FWD 2 HerbalEgram

HerbalEGram: Volume 6, Number 3, March 2009

United Plant Savers Now Accepting Applications
for 2009 Internships


United Plant Savers (UpS), a nonprofit organization that aims to preserve native medicinal plants, is now accepting applications for its 2009 spring and fall internships on a first-come basis.1

“Our admittance timelines did not fit our applicants’ needs, so we changed the process,” said Lynda LeMole, UpS Executive Director. “This year, we will review each applicant on a first come, first reviewed and accepted basis.”

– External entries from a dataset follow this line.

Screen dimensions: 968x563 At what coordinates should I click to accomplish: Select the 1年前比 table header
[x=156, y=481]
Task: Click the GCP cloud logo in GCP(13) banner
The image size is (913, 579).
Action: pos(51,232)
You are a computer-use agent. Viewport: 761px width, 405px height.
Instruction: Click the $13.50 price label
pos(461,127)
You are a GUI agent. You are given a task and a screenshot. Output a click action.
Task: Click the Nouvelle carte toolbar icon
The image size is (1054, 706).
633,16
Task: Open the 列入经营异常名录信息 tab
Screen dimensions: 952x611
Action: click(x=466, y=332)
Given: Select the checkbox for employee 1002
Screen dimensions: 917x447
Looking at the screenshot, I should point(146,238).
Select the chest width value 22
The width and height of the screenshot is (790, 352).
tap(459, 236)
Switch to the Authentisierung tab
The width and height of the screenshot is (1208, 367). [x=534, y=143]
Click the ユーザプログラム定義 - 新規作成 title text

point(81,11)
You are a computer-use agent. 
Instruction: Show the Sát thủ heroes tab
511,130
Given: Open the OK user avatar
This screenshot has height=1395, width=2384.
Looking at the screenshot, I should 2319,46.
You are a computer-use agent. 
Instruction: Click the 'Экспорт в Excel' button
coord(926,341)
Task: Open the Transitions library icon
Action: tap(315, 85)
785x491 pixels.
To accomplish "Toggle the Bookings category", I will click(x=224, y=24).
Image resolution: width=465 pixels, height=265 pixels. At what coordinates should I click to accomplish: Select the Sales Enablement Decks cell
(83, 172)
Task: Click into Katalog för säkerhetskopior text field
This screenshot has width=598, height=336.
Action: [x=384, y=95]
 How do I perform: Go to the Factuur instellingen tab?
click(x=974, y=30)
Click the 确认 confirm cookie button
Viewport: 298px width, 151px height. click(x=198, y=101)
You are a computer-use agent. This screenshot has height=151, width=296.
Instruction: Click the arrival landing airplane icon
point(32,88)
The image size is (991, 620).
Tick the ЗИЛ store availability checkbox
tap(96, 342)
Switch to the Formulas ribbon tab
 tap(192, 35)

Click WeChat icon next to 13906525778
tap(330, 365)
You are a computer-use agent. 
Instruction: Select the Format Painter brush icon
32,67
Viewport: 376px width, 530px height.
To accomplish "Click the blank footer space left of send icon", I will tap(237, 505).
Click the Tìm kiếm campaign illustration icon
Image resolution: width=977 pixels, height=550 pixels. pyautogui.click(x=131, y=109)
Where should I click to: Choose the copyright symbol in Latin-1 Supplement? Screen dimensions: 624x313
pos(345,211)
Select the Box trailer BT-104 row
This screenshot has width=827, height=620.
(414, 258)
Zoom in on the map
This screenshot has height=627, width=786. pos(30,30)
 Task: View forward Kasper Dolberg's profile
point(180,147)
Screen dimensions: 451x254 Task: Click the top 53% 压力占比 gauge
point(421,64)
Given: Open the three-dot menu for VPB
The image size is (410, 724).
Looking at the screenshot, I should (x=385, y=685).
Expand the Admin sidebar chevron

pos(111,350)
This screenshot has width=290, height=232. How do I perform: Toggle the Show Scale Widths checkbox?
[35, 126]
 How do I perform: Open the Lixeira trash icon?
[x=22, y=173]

For each session, 6 to 8 interns will live for 40 days on the UpS Botanical Sanctuary, a 378-acre native medicinal plant center in the Appalachian foothills of southeastern Ohio. As an important part of the UpS mission to raise public awareness of the plight of wild medicinal plants, the internship will provide interns with a hands-on educational experience. Their plant knowledge will be broadened when learning from UpS staff teachers about medicinal plant identification, sustainable wild harvesting principles and practices, and medicine making. Interns will help to design interpretive materials for the Talking Forest Medicine Trail project, a 10-mile series of trails that connect the UpS sanctuary with hundreds of adjoining acres of forests, prairies and habitats.2

While attending the spring session, interns will be a part of the Talking Forest Medicine Trail inauguration and celebration at the organization’s Goldenseal Sanctuary. This ceremony includes guided hikes among some of America’s largest remaining stands of American ginseng (Panax quinquefolius), goldenseal (Hydrastis canadensis), black cohosh (Actaea racemosa syn. Cimicifuga racemosa), and other medicinal plants; and classes on plant and land management.3 UpS co-founder and naturalist Paul Strauss spent years building this network of trails that features handcrafted signs describing hundreds of healing plant species and the history of the forest.

As another facet of the internship program, interns will also spend 30 hours a week doing a variety of work projects, including building medicine trails, planting and maintaining a vegetable garden, working with at-risk or endangered plant species, doing farm and landscape maintenance, and working in the greenhouse.1 Additional to the projects, interns will also gain a communal living experience, which includes sharing bedrooms, food purchasing, menu planning, and housekeeping responsibilities.

Each internship costs $600, in addition to interns’ responsibility for all other expenses such as food and transportation. The spring session runs from April 27, 2009 until June 5, 2009 and the application deadline is April 1, 2009. The fall session runs from August 31, 2009 until October 9, 2009 and the application deadline is August 3, 2009. All applicants must provide a resume, 2 letters of recommendation, and responses to 10 questions, which can be found on the UpS internship Web page. For additional information, contact Betzy Bancroft at 802-476-6467, plantsaversmail@earthlink.net, and Lynda LeMole at 707-824-0731, lynda@unitedplantsavers.org.

—Lindsay Stafford

References

1. Internships & Job Opportunities. United Plant Savers Web site. Available at: http://www.unitedplantsavers.org/index.php?mact=News,cntnt01,detail,0&cntnt01articleid=197&cntnt01returnid=64. Accessed February 25, 2009.

2. Saxton K. Internships for United Plant Savers. HerbalEGram. July 2008;5(7). Accessed March 2, 2009.
 
3. United Plant Savers inaugurates “Talking Forest Medicine Trail” [press release]. East Barre, VT: Natural Newswire; February 17, 2009.